Last night, I sat in the living room listening to my 7 year old daughter write a song on her guitar. She sang a line or two and strummed along with the words, stopping every-so-often to rephrase a word or yell out “Mom, how do you spell ____?” I would slowly spell out the word for her, and she would go back to singing and picking.

It’s a really wonderful thing to see your children doing what makes them happy and, more importantly, using the gifts that God has blessed them with. When I tucked her into bed last night, she closed up her little composition book and said, “you can’t read it.” I didn’t, but I did see on her paper where she had written things, and marked through them and written something else.

I was truly in awe of how she seemed so grown-up in those moments. How she has found something she loves and she isn’t afraid to try it. She has asked for a “real” guitar for Christmas, and she will get one from her grandparents. Daddy and mommy will get her picks and a stand to go with it for her birthday (4 days after Christmas). She also wants a ukulele – pink, of course. But, I know that even if she didn’t get these things for Christmas, she would still be singing and writing music.

It has occurred to me over the last few days/weeks that my children are really starting to find themselves and figure out what makes them happy. Their personalities are starting to shine, and they are becoming young adults – even at 11 and 7.

I pray for my children often, and the people they are becoming. I want them to grow up knowing they are loved – to never question that fact. I want them to develop security and self worth. I want them to know that no matter what their dreams are, their mother and father will support them – always. I want them to know that regardless of their choices, I will always be their biggest fan.

I want them to know that while poor choices effect their lives, they do not define who they are.

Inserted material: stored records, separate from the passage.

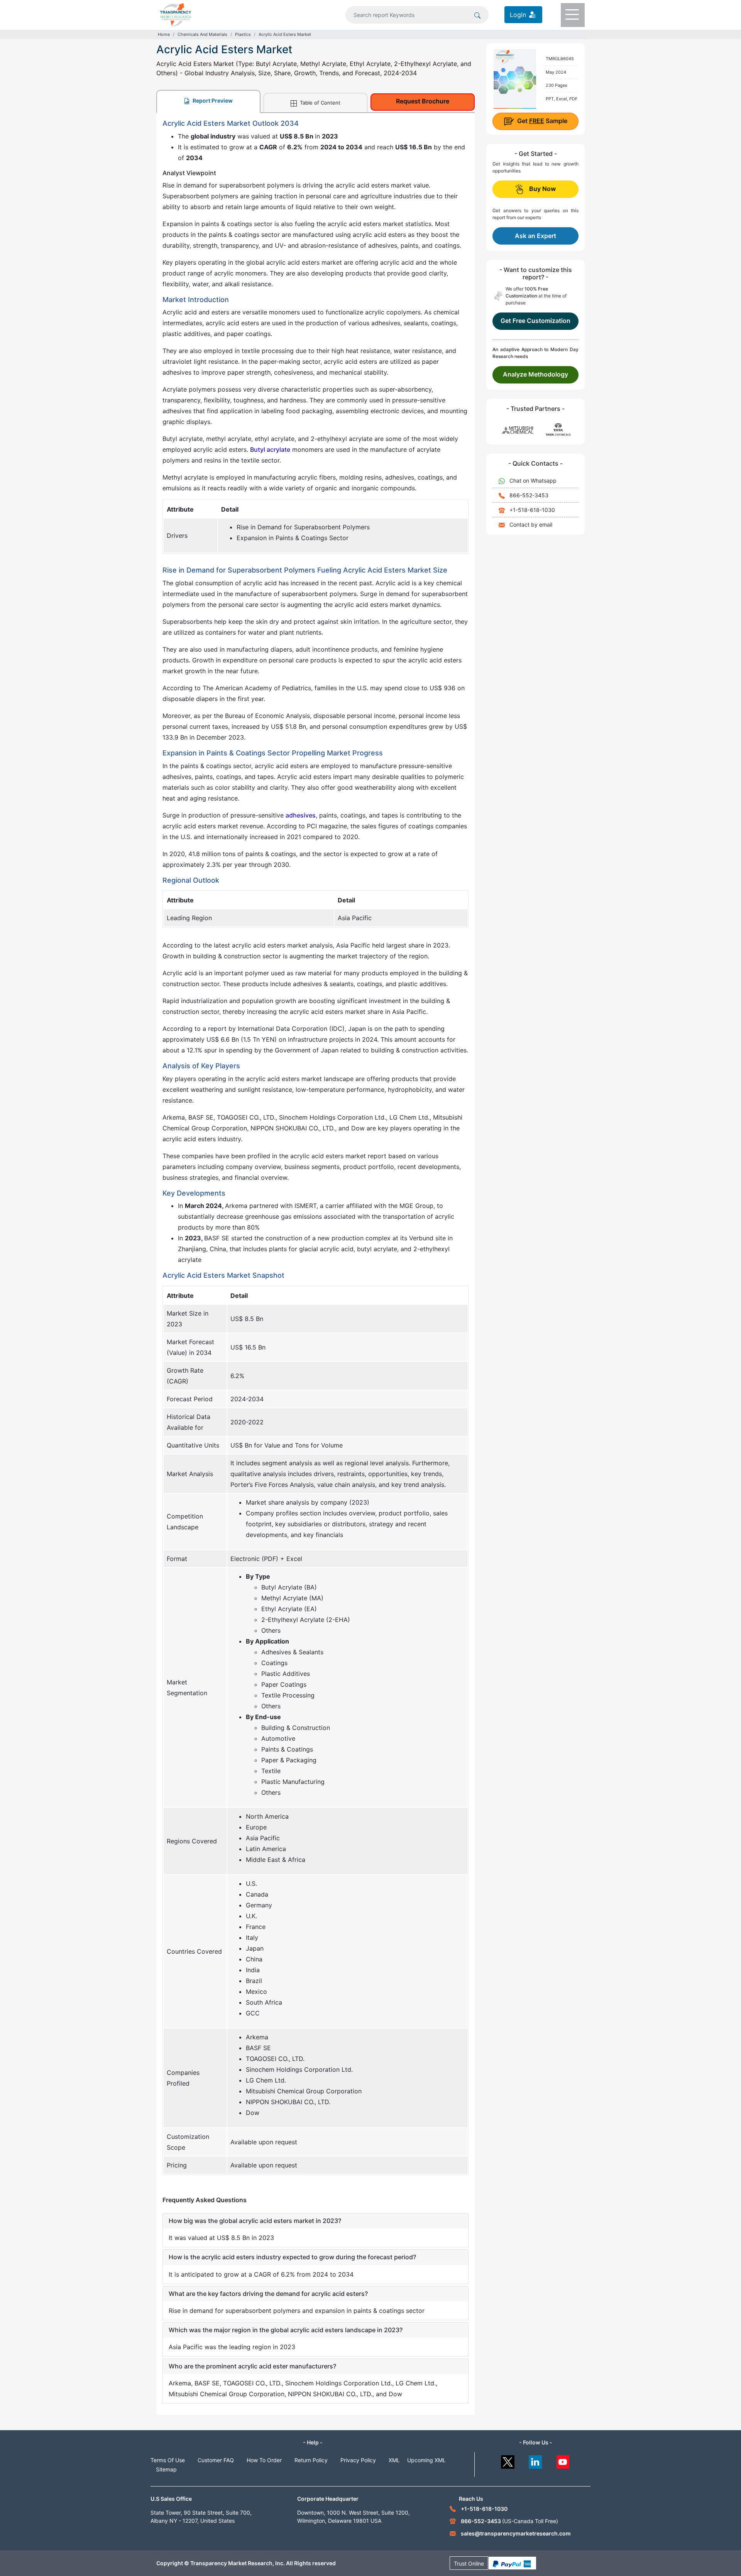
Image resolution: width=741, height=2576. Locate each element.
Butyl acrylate (270, 449)
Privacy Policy (358, 2460)
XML (394, 2460)
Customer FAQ (216, 2460)
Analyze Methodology (535, 374)
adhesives (301, 815)
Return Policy (311, 2460)
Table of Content (319, 103)
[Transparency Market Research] (175, 14)
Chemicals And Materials (202, 34)
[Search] (477, 15)
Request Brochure (422, 101)
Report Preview (212, 100)
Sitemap (166, 2469)
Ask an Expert (535, 236)
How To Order (264, 2460)
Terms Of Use (168, 2460)
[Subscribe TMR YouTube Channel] (563, 2460)
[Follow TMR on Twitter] (508, 2460)
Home (164, 34)
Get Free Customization (535, 320)
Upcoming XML (426, 2460)
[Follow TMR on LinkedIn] (535, 2460)
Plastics (243, 34)
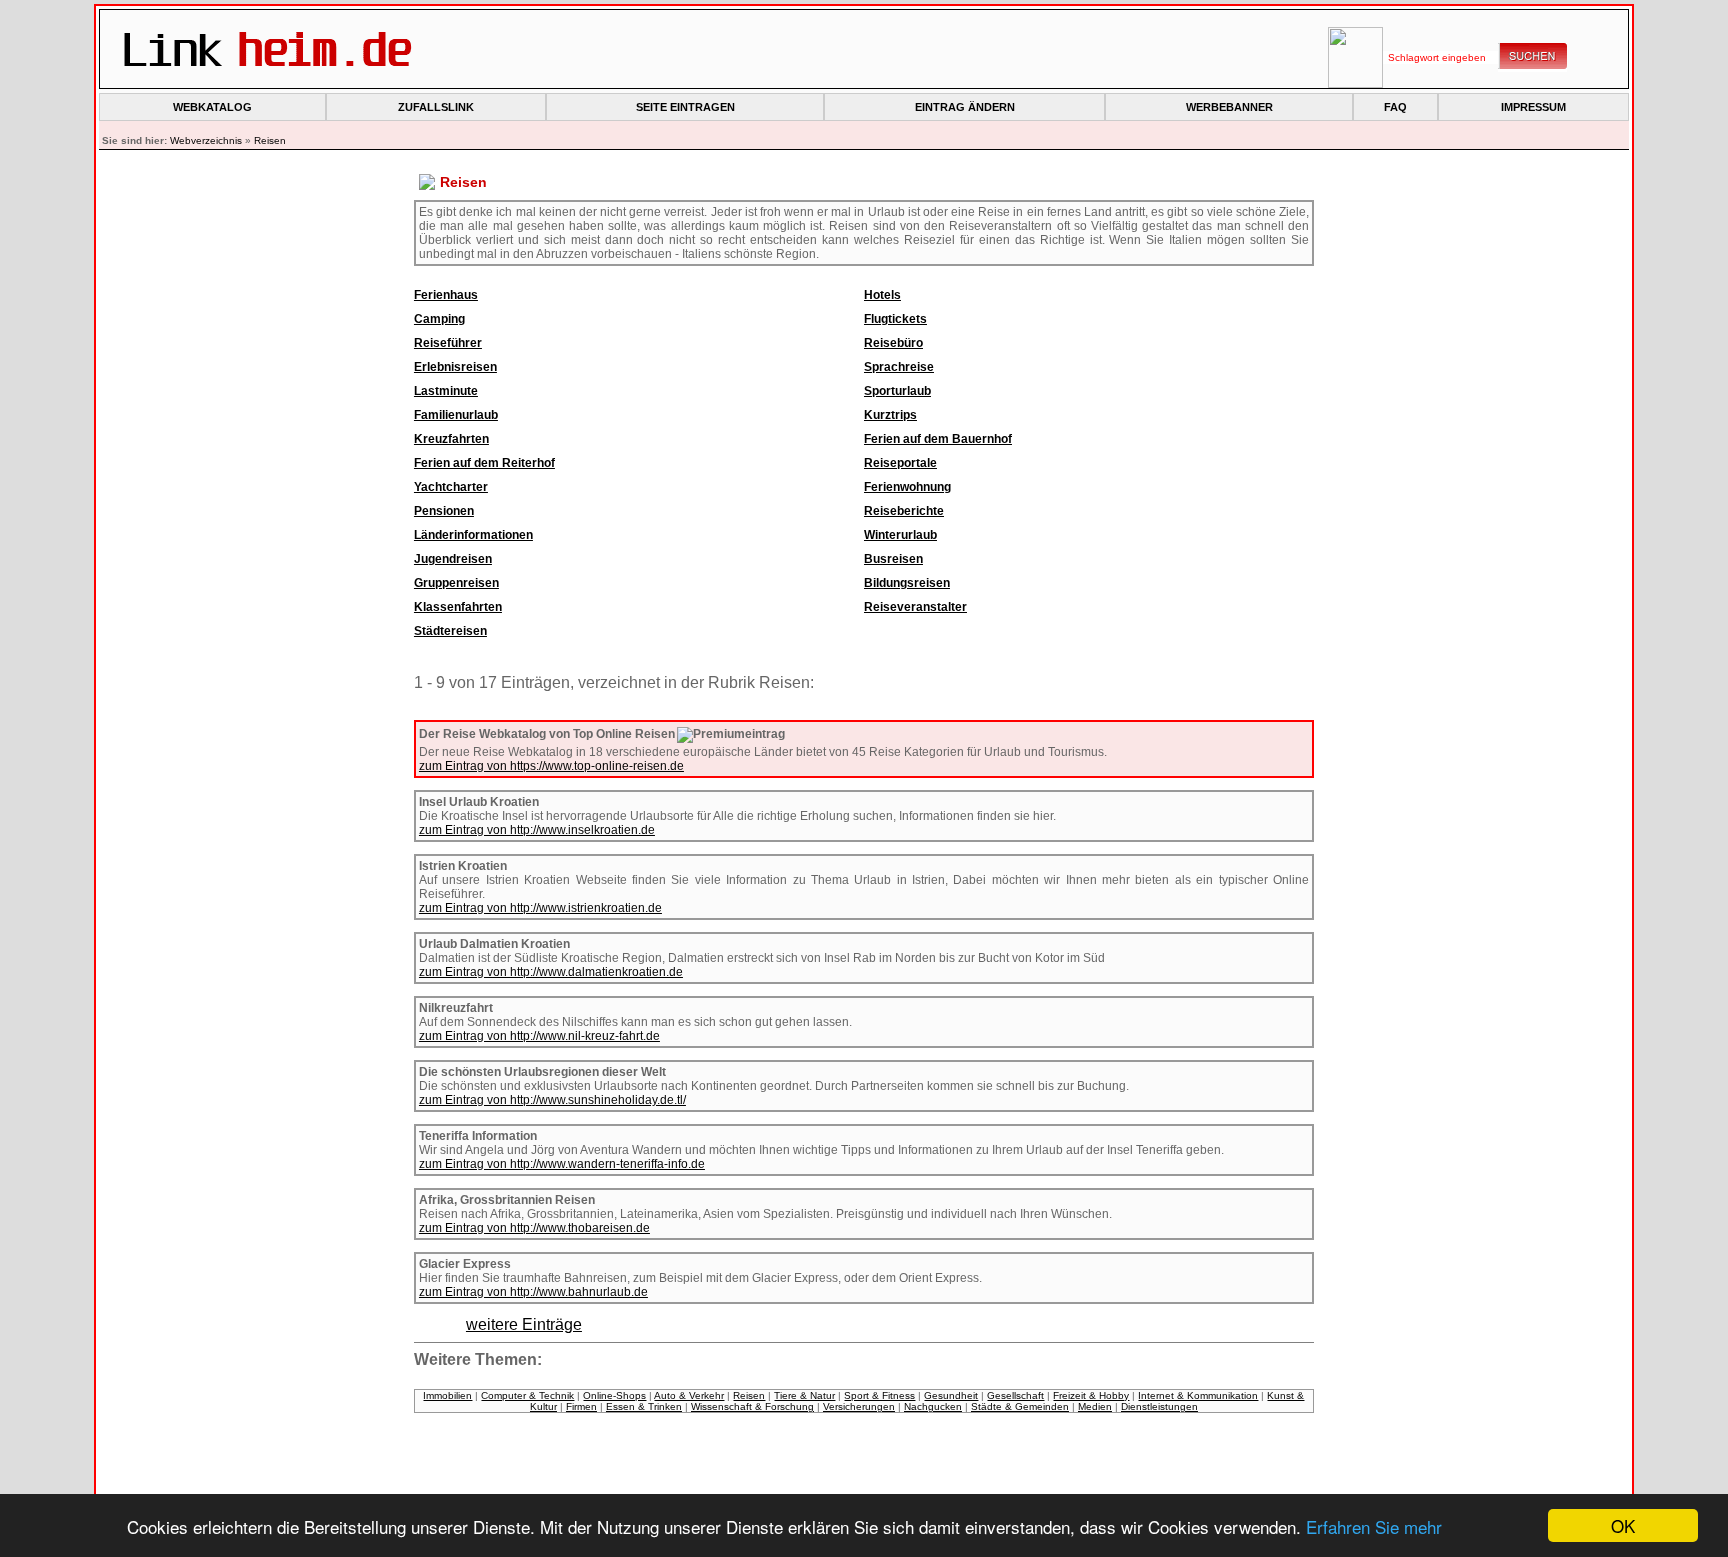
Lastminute (446, 391)
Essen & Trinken (644, 1406)
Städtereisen (450, 631)
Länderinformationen (473, 535)
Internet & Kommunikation (1198, 1395)
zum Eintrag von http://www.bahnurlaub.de (533, 1292)
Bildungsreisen (907, 583)
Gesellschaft (1015, 1395)
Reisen (270, 140)
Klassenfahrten (458, 607)
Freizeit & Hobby (1091, 1395)
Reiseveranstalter (915, 607)
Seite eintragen (685, 107)
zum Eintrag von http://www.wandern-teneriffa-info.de (562, 1164)
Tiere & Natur (804, 1395)
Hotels (882, 295)
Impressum (1533, 107)
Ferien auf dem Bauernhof (938, 439)
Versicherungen (859, 1406)
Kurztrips (890, 415)
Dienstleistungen (1159, 1406)
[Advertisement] (264, 510)
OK (1623, 1525)
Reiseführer (448, 343)
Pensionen (444, 511)
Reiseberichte (904, 511)
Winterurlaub (900, 535)
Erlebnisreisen (455, 367)
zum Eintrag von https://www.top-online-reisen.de (551, 766)
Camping (439, 319)
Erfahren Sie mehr (1374, 1526)
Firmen (581, 1406)
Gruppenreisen (456, 583)
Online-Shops (614, 1395)
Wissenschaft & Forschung (752, 1406)
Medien (1095, 1406)
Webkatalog (212, 107)
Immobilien (447, 1395)
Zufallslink (436, 107)
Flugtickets (895, 319)
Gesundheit (951, 1395)
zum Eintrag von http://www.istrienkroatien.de (540, 908)
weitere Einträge (524, 1324)
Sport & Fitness (879, 1395)
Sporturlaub (897, 391)
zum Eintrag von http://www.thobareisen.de (534, 1228)
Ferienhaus (446, 295)
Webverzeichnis (206, 140)
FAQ (1395, 107)
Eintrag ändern (965, 107)
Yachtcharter (451, 487)
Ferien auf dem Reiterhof (484, 463)
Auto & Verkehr (689, 1395)
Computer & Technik (527, 1395)
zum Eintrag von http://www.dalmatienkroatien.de (551, 972)
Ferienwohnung (907, 487)
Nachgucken (933, 1406)
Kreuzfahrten (451, 439)
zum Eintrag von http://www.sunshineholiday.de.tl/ (552, 1100)
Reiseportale (900, 463)
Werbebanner (1229, 107)
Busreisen (893, 559)
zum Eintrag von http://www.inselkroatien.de (537, 830)
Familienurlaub (456, 415)
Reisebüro (893, 343)
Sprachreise (899, 367)
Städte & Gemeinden (1020, 1406)
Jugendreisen (453, 559)
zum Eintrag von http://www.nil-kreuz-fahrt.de (539, 1036)
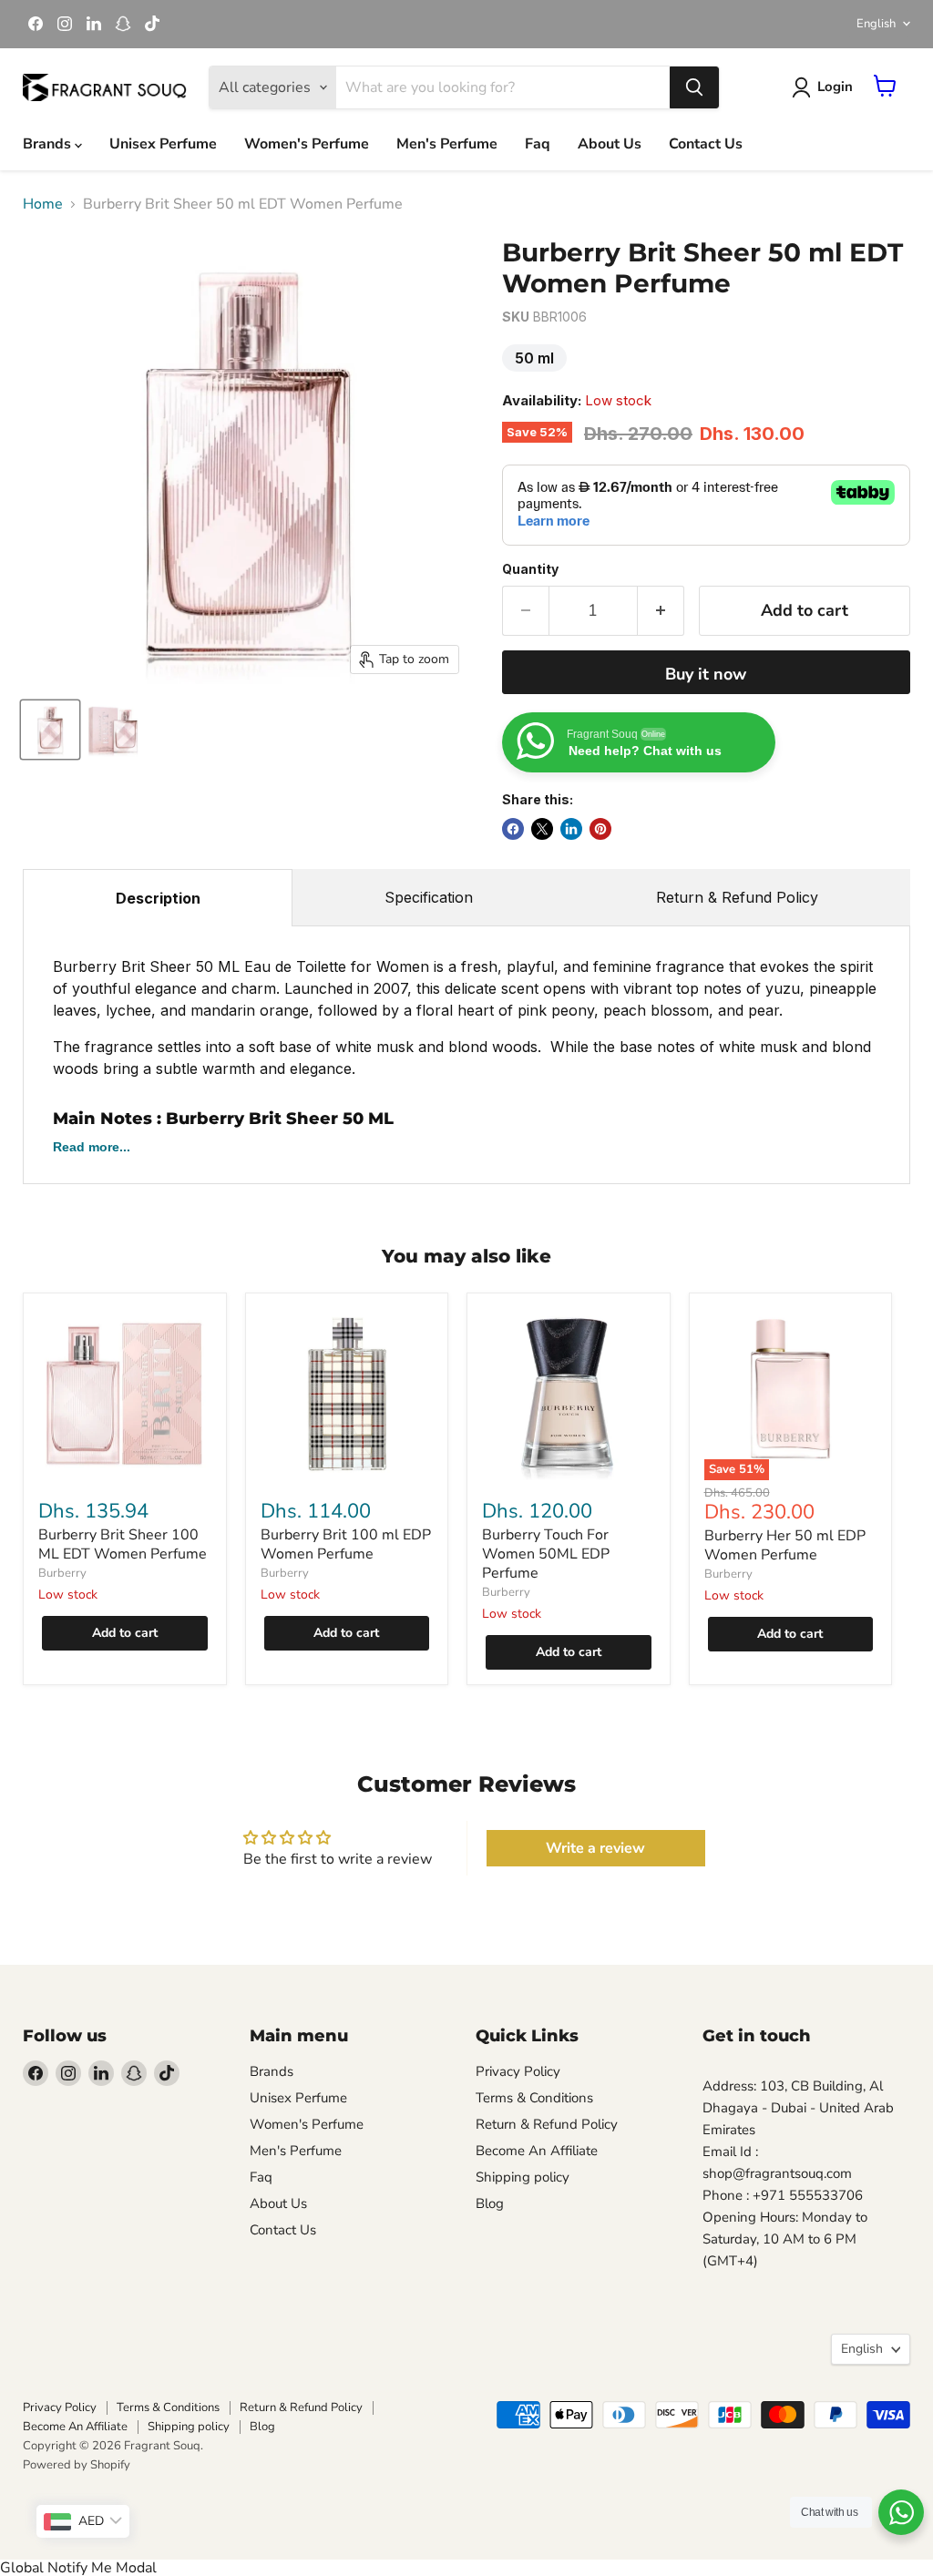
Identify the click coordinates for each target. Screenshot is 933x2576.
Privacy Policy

I want them to never fear failure, or making a mistake. I want them to learn to fall, and know that when they do, I will be there to help them back up again. I want them to know, without a doubt, there is nothing they can do that will ever make me stop loving them – NOTHING. I want them to follow their dreams, and never listen to a world that tells them they can’t.

But mostly, I just want them to live a life of which they are proud – and to always feel safe to follow their dreams within the walls of our little home.

What are your biggest dreams for your children?